Li verlässt seine Wohnung. Stundenlang wandelt er durch die nächtlichen Straßen der Stadt – aber nicht planlos. Er hat ein Ziel, dem er sich stetig nähert. Zum ersten Mal seit langer Zeit, hat er ein Ziel. Natürlich könnte er sich von einer Transporteinheit hinbringen lassen, doch das wäre falsch. Nicht zu diesem Ziel. Man muss dorthin einfach zu Fuß gehen, auf eigenen Beinen. Li hat schon lange geahnt, dass er diesen Pfad, den er heute beschreitet, einst wählen würde. Nun ist es soweit. Es ist gut, dass es Nacht ist. Man muss bei Dunkelheit dorthin. Es ist falsch bei Tageslicht an jenen Ort zu gehen. Nichts spricht dagegen es am Tage zu tun, doch es ist falsch. Ein Instinkt sagt nein. Man stirbt in der Nacht.
Li weiß, wo die Stelle ist. Sie wird nicht beworben wie die Bars und die Tanzlokale. Für sie gibt es keine Lichter und Leuchtzeichen. Man spricht und schreibt nicht gerne davon, doch jeder weiß, wo der Ort sich befindet. Er braucht keine Wegweiser. Grünbaumgasse 37. Nicht das Haus, sondern die unbenannte Nische daneben. Ein jeder kennt diese Adresse. Das ist nicht verwunderlich, denn es gibt sie schon seit vielen Jahren und fast alle Menschen erwägen die Möglichkeit früher oder später einmal dort hinzugehen. Grünbaumgasse 37. Diese Worte klingen magisch in den Ohren der Stadt, die Li seine Heimat nennt. Grünbaumgasse 37. Man muss dies flüstern, darf es nicht laut sagen. Man ehrt die Bedeutung dieser Stelle. Es ist egal, wer Grünbaum war, oder ob dort einst ein grüner Baum gestanden hat. Dies interessiert niemanden. Dies weiß kaum jemand mehr. Es gibt viele alte Straßennamen, doch nichts gleicht jenem Ort. Grünbaumgasse 37. Li ist auf den Weg dorthin.

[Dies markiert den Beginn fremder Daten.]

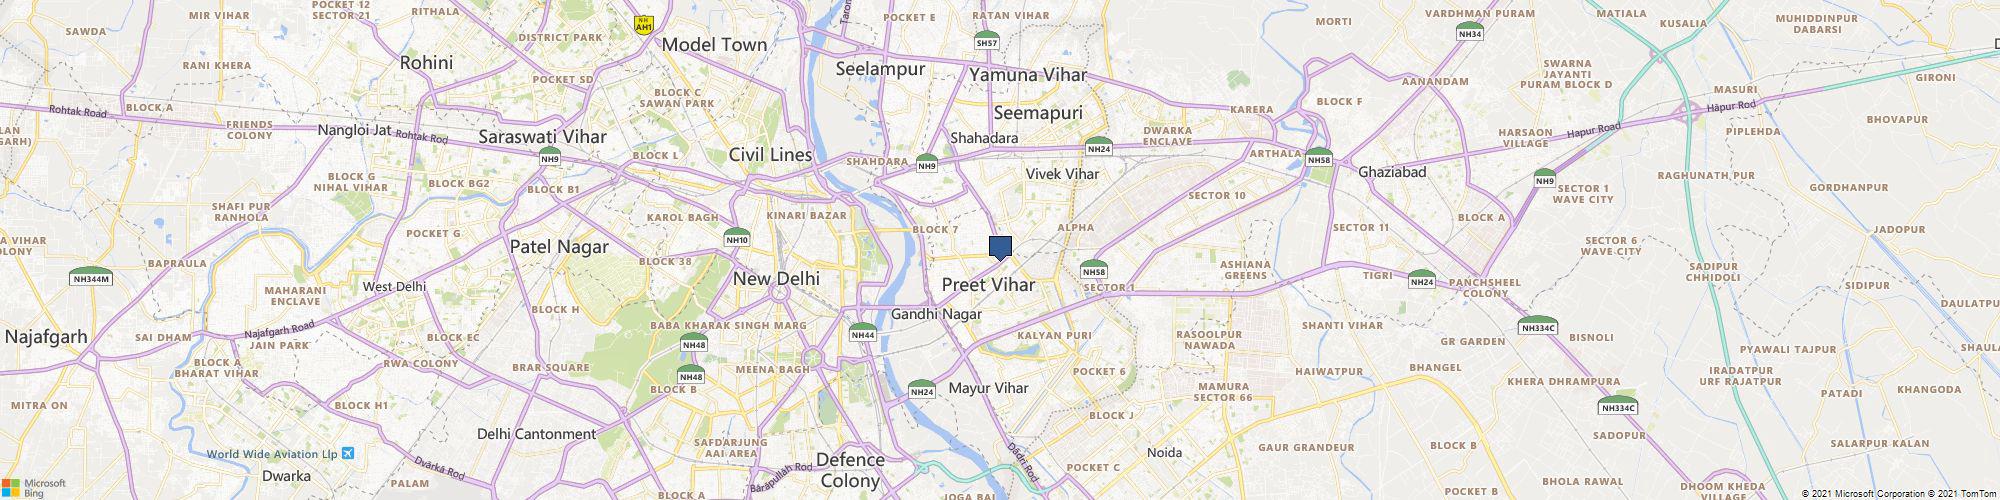Select the NH10 highway shield

(737, 237)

Er biegt gerade in eine neue Straße ein – noch mehrere Häuserblöcke von seinem Ziel entfernt – als er Schritte hinter sich hört. Im ersten Augenblick der Wahrnehmung kommt ihm der Gedanke, dass jemand kommt, um ihn zu hindern, um ihn zu halten; um ihn zu retten, wie sie sagen. Doch ein weiterer Gedanke verscheucht dieses Hirngespinst. Es ist ihnen egal. Sie sind sowieso machtlos. Wer auch immer da hinter ihm naht, es droht wohl keine Gefahr. Li blickt nicht zurück. Die Schritte kommen näher, verlangsamen sich dann und bleiben auf konstanter Entfernung hinter ihm. Dies bleibt so drei Minuten lang. Dann erklingt eine unbekannte Stimme.
„Sie sind auf dem Weg zur Grünbaumgasse?“ Es ist zwecklos es zu leugnen. Und geschmacklos. Warum jetzt noch lügen?
„Ja“, sagt Li, den Blick immer noch starr nach vorne gerichtet.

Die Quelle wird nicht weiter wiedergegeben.